2003 Shock and Awe Could Lead to War Crimes Prosecutions Against US

Pentagon Official Warns of “Hiroshima” Effect International Criminal Court Jurisdiction Can be Invoked For Attacks Launched from British Base in Diego Garcia

U.S. officials involved in military operations against Iraq could be liable for war crimes prosecution for the planned massive military attack, “shock and awe” lawyers associated with the Center for Constitutional Rights (CCR) said today. “Donald Rumsfeld has stated that the attack on Iraq will ‘…be of a…scope and scale beyond what anyone has been seen before’,” said CCR President, Michael Ratner. “If that is the case, and the U.S. is planning to employ a force beyond that used in Dresden or Hiroshima, for example, then Secretary Rumsfeld is predicting the commission of war crimes. In that case, the U.S. could, and should, be prosecuted,” Ratner added.
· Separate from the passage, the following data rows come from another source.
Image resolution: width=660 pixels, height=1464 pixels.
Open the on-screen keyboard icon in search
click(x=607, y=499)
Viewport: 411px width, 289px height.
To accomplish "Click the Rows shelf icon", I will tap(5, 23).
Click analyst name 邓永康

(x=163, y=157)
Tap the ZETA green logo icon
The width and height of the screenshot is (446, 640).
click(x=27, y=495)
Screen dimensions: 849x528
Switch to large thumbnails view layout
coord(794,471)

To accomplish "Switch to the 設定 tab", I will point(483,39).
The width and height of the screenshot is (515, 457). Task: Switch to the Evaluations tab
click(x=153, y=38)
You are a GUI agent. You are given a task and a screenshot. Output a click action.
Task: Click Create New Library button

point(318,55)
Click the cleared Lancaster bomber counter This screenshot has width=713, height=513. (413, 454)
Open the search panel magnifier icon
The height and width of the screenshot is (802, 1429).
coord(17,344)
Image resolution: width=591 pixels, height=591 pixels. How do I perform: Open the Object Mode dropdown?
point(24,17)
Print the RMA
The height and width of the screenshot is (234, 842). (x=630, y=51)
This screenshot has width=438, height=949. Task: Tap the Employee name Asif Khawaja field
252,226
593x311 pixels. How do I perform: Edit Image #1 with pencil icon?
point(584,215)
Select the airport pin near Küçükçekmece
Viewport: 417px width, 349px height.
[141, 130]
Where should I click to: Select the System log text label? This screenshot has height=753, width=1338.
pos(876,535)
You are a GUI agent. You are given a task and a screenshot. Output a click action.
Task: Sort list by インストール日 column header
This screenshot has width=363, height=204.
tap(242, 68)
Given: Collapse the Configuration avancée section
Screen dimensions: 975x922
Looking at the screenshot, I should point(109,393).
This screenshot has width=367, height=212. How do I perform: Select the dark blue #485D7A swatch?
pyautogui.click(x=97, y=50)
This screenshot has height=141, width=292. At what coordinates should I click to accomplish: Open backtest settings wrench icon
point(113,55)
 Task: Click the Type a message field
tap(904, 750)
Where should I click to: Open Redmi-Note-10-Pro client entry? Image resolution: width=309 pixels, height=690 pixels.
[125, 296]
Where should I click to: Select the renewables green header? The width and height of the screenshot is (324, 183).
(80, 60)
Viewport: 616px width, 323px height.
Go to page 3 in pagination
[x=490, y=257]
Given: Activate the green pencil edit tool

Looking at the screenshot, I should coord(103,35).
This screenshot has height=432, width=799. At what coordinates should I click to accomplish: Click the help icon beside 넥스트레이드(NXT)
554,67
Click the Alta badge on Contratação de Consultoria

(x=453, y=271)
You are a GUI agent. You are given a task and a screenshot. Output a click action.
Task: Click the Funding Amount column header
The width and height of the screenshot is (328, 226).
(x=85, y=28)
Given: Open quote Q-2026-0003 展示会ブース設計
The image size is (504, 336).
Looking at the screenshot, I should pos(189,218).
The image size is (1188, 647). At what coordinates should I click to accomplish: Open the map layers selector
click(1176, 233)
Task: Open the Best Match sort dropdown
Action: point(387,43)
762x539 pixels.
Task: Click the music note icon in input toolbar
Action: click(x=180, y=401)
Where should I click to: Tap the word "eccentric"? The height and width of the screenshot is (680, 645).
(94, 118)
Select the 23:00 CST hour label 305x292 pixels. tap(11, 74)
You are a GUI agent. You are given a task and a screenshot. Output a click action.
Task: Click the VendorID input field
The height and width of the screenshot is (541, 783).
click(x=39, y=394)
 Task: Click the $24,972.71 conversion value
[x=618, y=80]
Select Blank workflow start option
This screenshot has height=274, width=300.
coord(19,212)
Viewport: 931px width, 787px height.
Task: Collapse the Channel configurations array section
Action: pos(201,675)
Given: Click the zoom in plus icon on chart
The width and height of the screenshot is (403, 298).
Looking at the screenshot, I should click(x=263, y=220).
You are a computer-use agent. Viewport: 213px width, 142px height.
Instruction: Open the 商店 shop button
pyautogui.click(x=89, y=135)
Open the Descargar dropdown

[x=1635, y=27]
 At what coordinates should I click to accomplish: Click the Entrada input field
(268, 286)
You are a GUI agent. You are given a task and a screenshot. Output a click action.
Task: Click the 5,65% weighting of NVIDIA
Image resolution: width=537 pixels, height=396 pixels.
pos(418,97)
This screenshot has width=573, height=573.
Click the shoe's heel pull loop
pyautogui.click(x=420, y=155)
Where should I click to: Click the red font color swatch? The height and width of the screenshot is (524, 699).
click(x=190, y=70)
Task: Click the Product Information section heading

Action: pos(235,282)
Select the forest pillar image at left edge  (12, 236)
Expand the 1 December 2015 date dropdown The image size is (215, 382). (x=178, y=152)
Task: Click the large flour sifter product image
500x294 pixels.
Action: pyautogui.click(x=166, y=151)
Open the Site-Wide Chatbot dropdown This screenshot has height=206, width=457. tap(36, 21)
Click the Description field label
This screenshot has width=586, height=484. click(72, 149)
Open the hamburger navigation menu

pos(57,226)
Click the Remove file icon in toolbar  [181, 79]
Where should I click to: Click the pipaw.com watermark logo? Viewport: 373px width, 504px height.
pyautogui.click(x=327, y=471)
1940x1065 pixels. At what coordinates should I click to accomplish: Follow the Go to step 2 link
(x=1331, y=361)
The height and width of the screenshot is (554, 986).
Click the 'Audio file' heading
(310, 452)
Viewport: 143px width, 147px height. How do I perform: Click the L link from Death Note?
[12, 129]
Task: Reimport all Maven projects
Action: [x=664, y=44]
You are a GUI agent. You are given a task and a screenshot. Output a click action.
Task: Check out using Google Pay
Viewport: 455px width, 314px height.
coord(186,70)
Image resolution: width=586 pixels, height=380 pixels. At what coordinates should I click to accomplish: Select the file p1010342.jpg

Generally, Americans carrying out war crimes may be able to do so without fear of prosecution before the International Criminal Court (ICC) because one of the preconditions to the Court exercising jurisdiction is that the individual concerned be a national of a state that is a Party to the ICC. However, the Court also has jurisdiction over crimes carried out on the territory of a State which is a Party, or onboard a ship or aircraft of a State which is a Party.

A Senior Pentagon official has stated publicly: “There will not be a safe place in Baghdad… you have this simultaneous effect, rather like the nuclear weapon at Hiroshima, not in days or weeks but in minutes.” The purpose is to “take the city down. By that I mean you get rid of their power, water. In two, three, four, five days, they are physically, emotionally, and psychologically exhausted.” In a press statement yesterday, Secretary of Defense Rumsfeld obviously referring to “shock and awe” said that Wednesday night’s attack would be followed by a military campaign “of a force and scope and scale that will be beyond” anything seen before.

It has been widely reported that U.S. U2 Bombers to be involved in the “shock and awe” strategy are based at the U.S. Air Base on Diego Garcia, in the Indian Ocean and will be loaded with cruise missiles there for use against Iraq. Diego Garcia is UK territory, which it leases to the U.S. As the UK is a Party to the ICC, crimes under the statute, including war crimes, committed wholly or in part on Diego Garcia fall within the Court’s jurisdiction.

“Shock and awe” forms an integral part of the official U.S. war plan for the invasion of Iraq. The strategy calls for the launching of 3,000 precision-guided bombs in the first 48 hours of war at Baghdad, a densely populated city of 5.6 million. In Afghanistan, these weapons had a maximum success rate of 85%, indicating that at least 200 missiles will miss their targets daily resulting in the indiscriminate deaths of countless numbers of innocent civilians.

If initiated, this strategy will almost certainly result in the commission of war crimes, primarily through its impact on civilians and the civilian infrastructure such as water, electrical power and hospitals. According to CCR Legal Director, Jeffrey Fogel, “The laws of war prohibit civilians being targeted and there is a fundamental rule that Parties to the conflict must distinguish between the civilian population and combatants and between civilian objects and military objectives. Parties must restrict their operations to the targeting of military objectives. The proposed U.S. “shock and awe” strategy fails on all counts and as such constitutes a war crime under Article 8 of the Rome Statute.”